Lightweight bike-specific rainwear goes without saying.
The ‘killer app’ is a modern, lightweight, low volume down sleeping bag. The Sea to Summit Traveller has 200gm fill. An adequate rather than cosy pit for the night but weighs just 400gm in total and occupies a paltry 1.5 litres in your bag.
A lightweight down or primaloft jacket comforts you around the hut or campsite, and extends your lightweight sleeping bag if the nocturnal temperature sinks a bit low.
Time of year, terrain and availability of huts all impact on your selection but on a two day-one night summer mtb trip you should easily be able to stash all your food, clothing and emergency kit into the Ortlieb Seat Pack/Handlebar Bag combo. You may choose to supplement those with a small daypack to carry a water bladder, lunch, snacks and evening meal. Check out the Weight Watcher’s Equipment Guide for more.
The weapon of choice for bikepacking is a 29er hardtail. However plenty opt for a dual suspension rig. Either way you'll want to invest some time mounting your bags securely to your bike. Generally they stay glued to it for the duration of the trip. You get to lovingly pack and extract your gear at the start and end of each day.
Before fitting, lightly pack both bags.
Upfront, take care to not tangle with brake hoses or gear cables. The roll bag hangs below your handlebar, so ensure it clears the front wheel when the front shock is fully compressed. Locking the shock out, limiting travel or increasing air pressure is invariably required.
Out back a minimum 170 mm clearance (irrespective of any suspension) is required between your back tyre and the bottom of your seat rails. If you’re riding a dually, also check that the under-seat bag clears the rear wheel when the shock is fully compressed. The best remedy is to pump up the shock to limit travel.

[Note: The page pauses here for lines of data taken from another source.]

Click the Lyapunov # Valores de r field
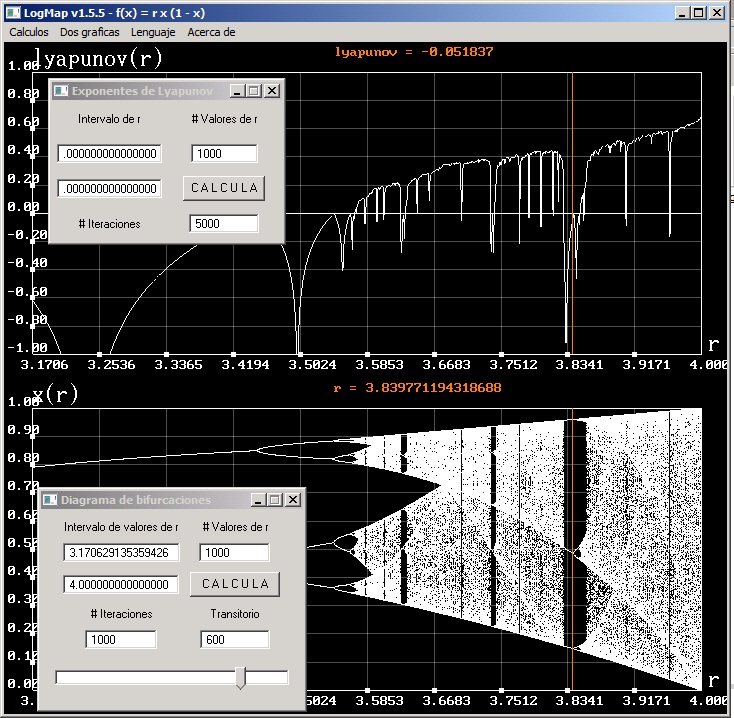The height and width of the screenshot is (718, 734). [x=224, y=153]
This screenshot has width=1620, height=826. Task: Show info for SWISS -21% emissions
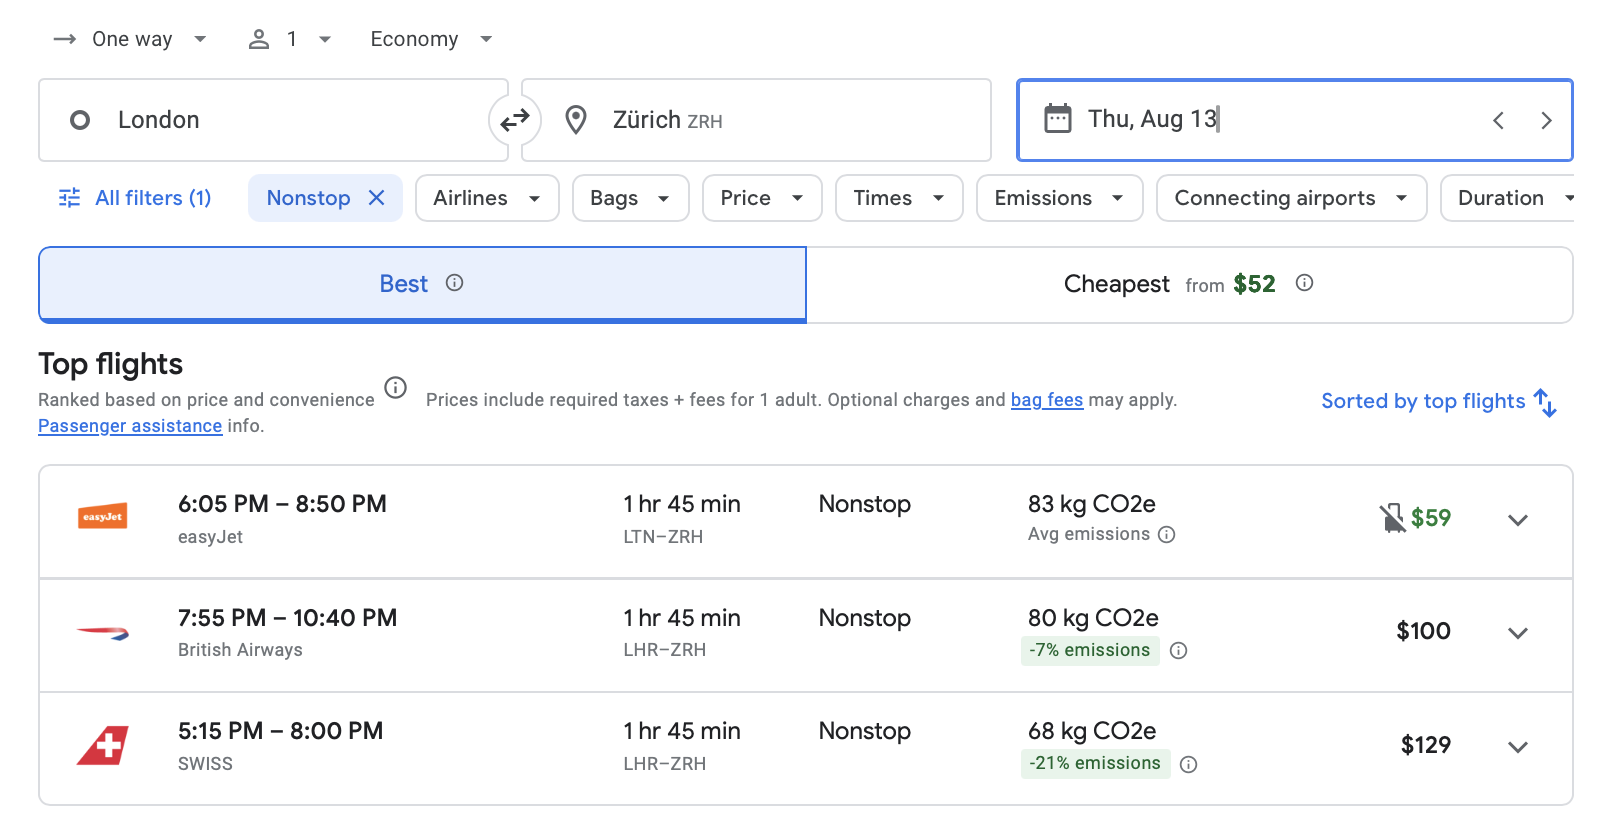(x=1188, y=765)
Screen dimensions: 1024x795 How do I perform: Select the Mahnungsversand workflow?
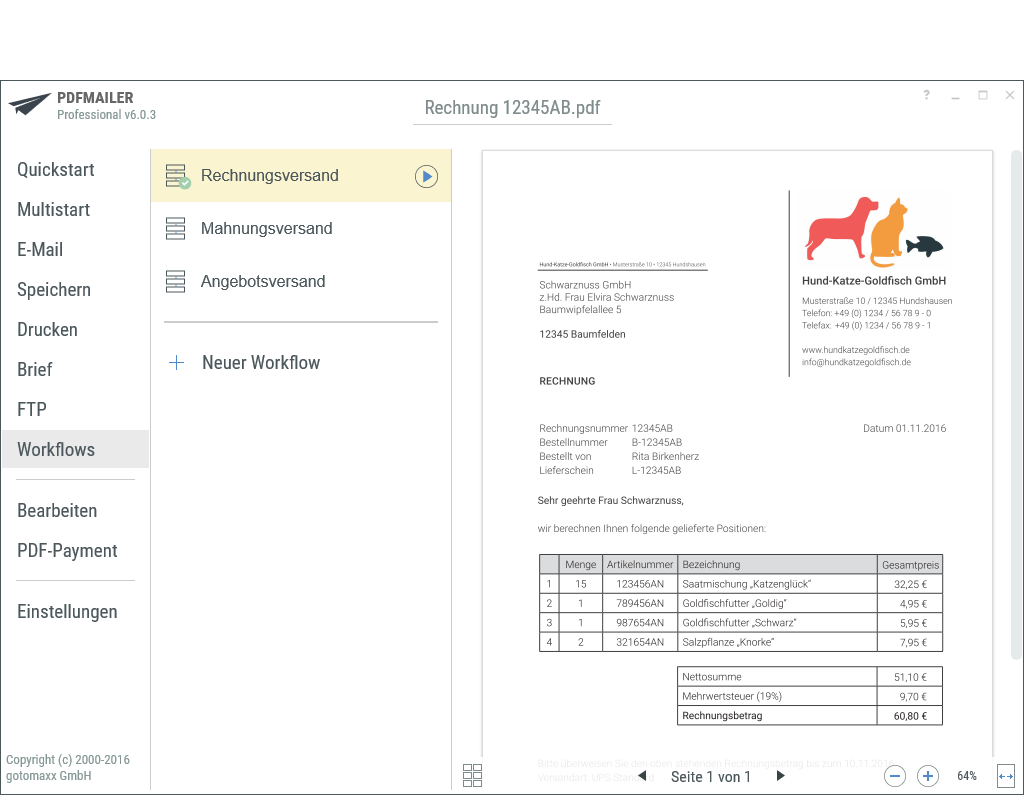[266, 229]
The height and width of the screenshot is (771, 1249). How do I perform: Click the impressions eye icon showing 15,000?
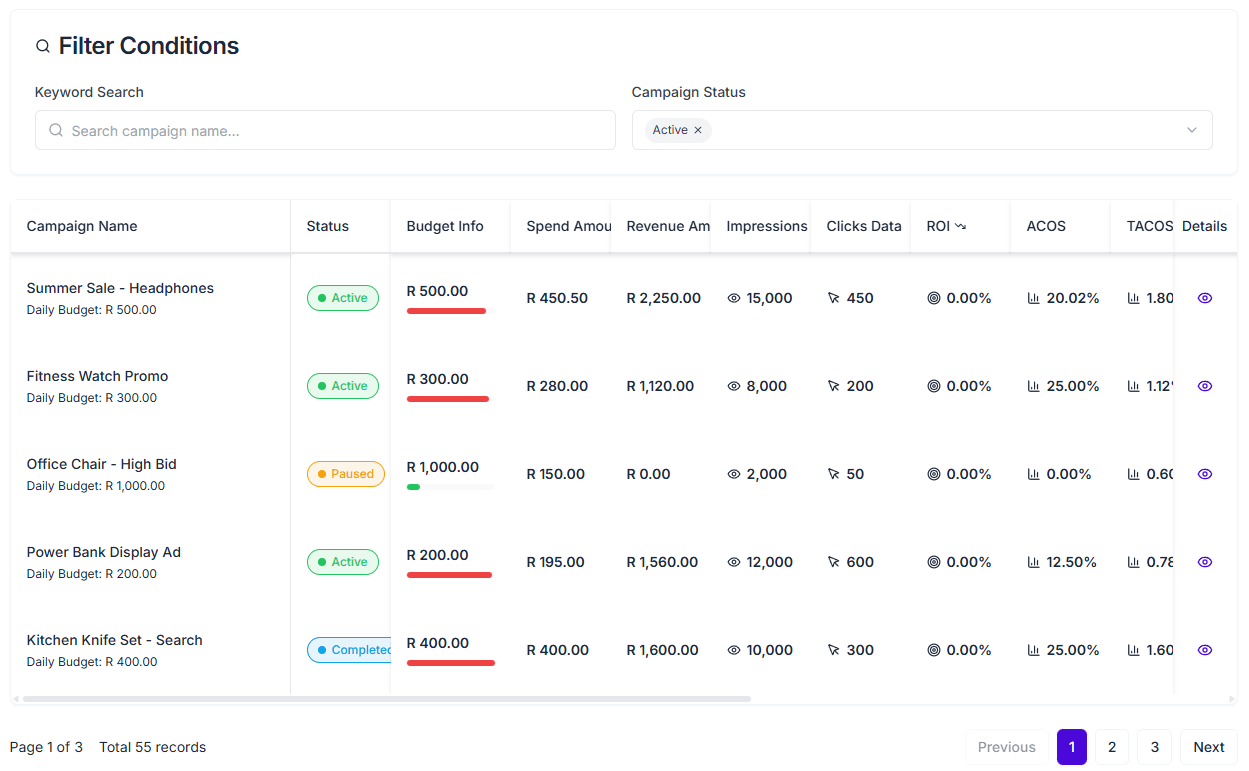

Under-seat bags are not compatible with dropper seat posts. If you have a dropper either swap out for a standard post, or refrain from using it with the bag attached.
Take time at the start of each day to stash your gear thoughtfully. Create a solid platform to stack the lighter stuff on. And minimise any voids. This maximises your load capacity and prevents the bags from shuffling and jiggling around on your bike.
The Ortlieb Seat Pack and Revelate Terrapin dry bags have an air valve to let you to roll them tightly closed.
The Revelate Sweetroll and Saltyroll allow access from either end. In the ideal world you separate your gear so that at least one bag (normally the 'handlebar') remains packed all day. Leave ride food and clothing at the top of the other bag, or in your daypack.